### Work instructions
At the line containing "Task: Click the 10.00 price level label", begin an exact copy, and continue through the last line of the entries below. Leave out any pictures.

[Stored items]
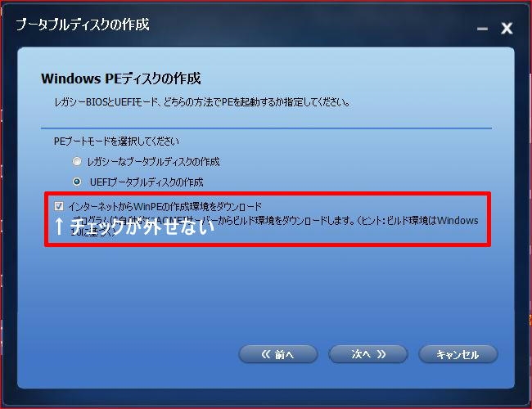
Task: Click the Windows PEディスクの作成 heading
Action: point(121,79)
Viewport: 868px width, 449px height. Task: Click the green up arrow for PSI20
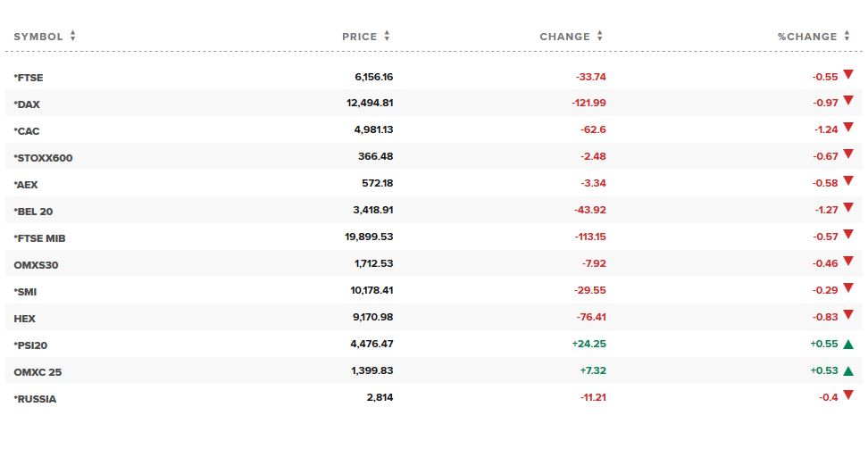click(848, 345)
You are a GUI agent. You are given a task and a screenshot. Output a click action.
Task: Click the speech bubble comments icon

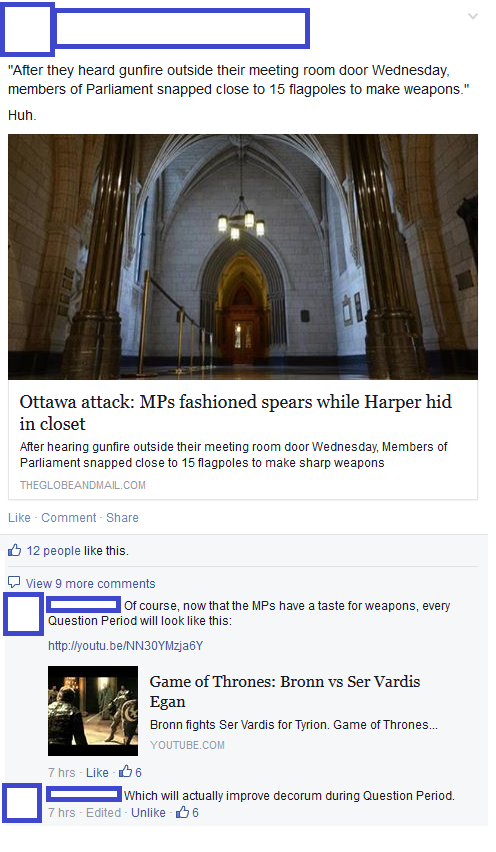pyautogui.click(x=14, y=582)
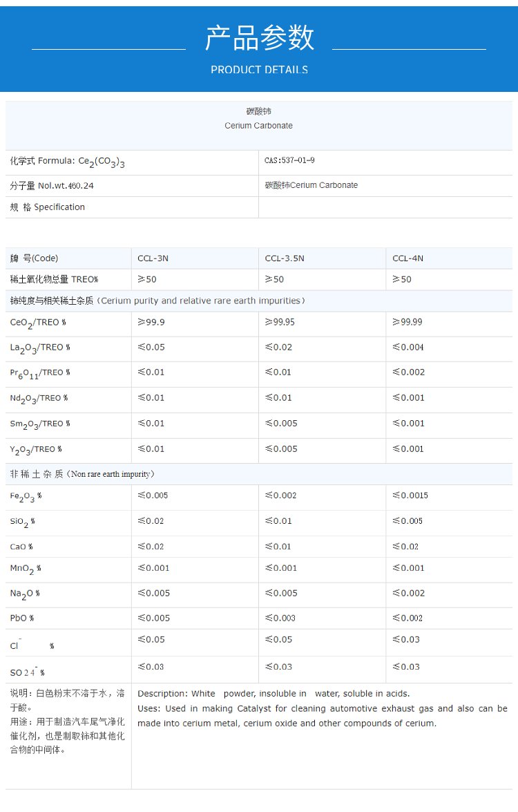Select the CCL-3N column header
Screen dimensions: 518x812
[x=153, y=258]
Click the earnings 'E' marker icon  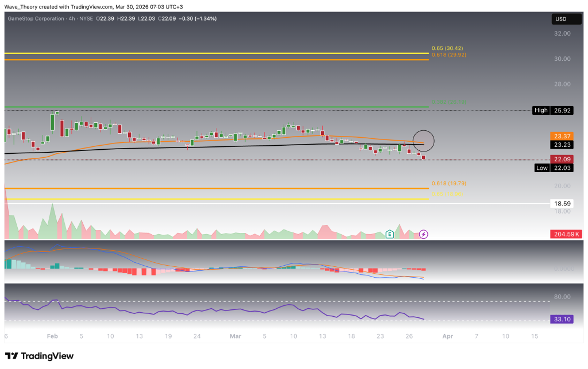pos(390,234)
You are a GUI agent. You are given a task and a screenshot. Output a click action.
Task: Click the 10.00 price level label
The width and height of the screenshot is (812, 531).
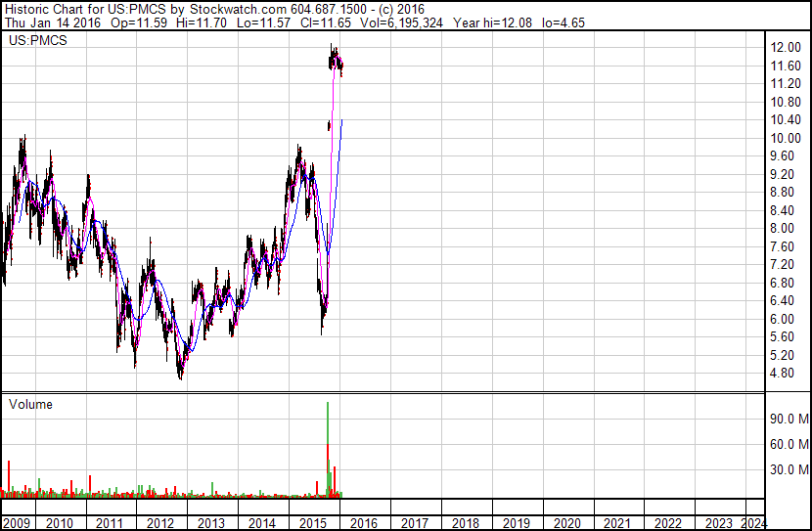786,138
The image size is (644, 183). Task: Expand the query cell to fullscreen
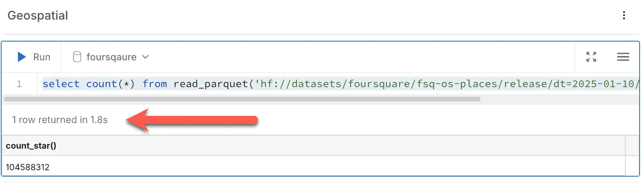pyautogui.click(x=591, y=57)
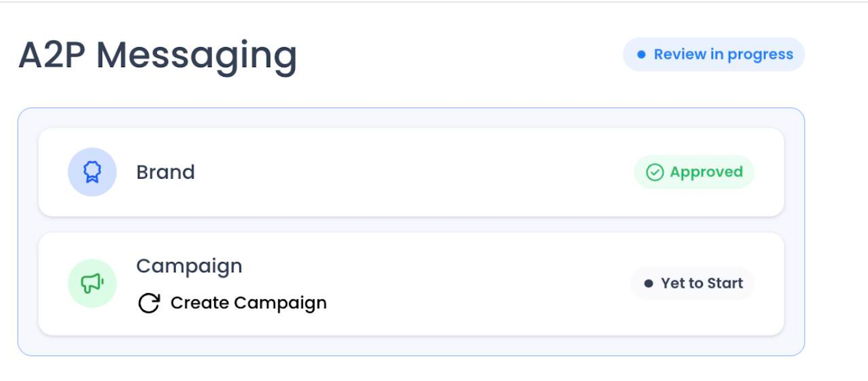This screenshot has width=868, height=381.
Task: Click the blue dot in Review in progress
Action: coord(641,55)
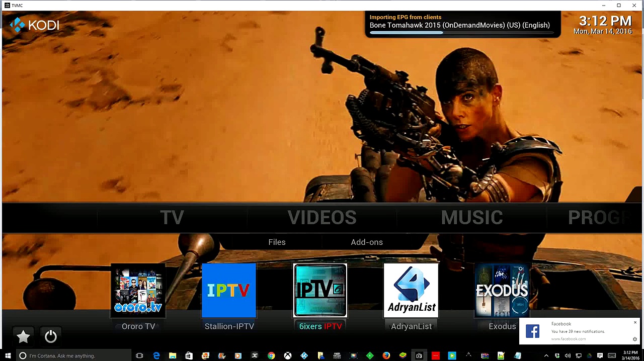
Task: Click the Kodi logo
Action: point(34,25)
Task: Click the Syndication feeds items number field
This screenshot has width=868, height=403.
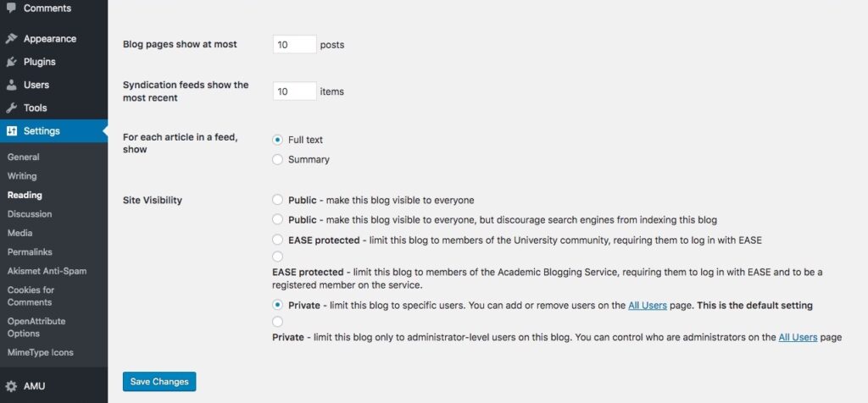Action: [x=294, y=91]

### Response to this exercise
Task: Click the 10.00 price level label
The width and height of the screenshot is (812, 531).
786,138
The image size is (644, 183). Task: Expand the query cell to fullscreen
pyautogui.click(x=591, y=57)
This screenshot has width=868, height=381.
Task: Click the blue dot in Review in progress
Action: coord(641,55)
Task: Click the Kodi logo
Action: point(34,25)
Task: Click the Syndication feeds items number field
This screenshot has width=868, height=403.
Action: [x=294, y=91]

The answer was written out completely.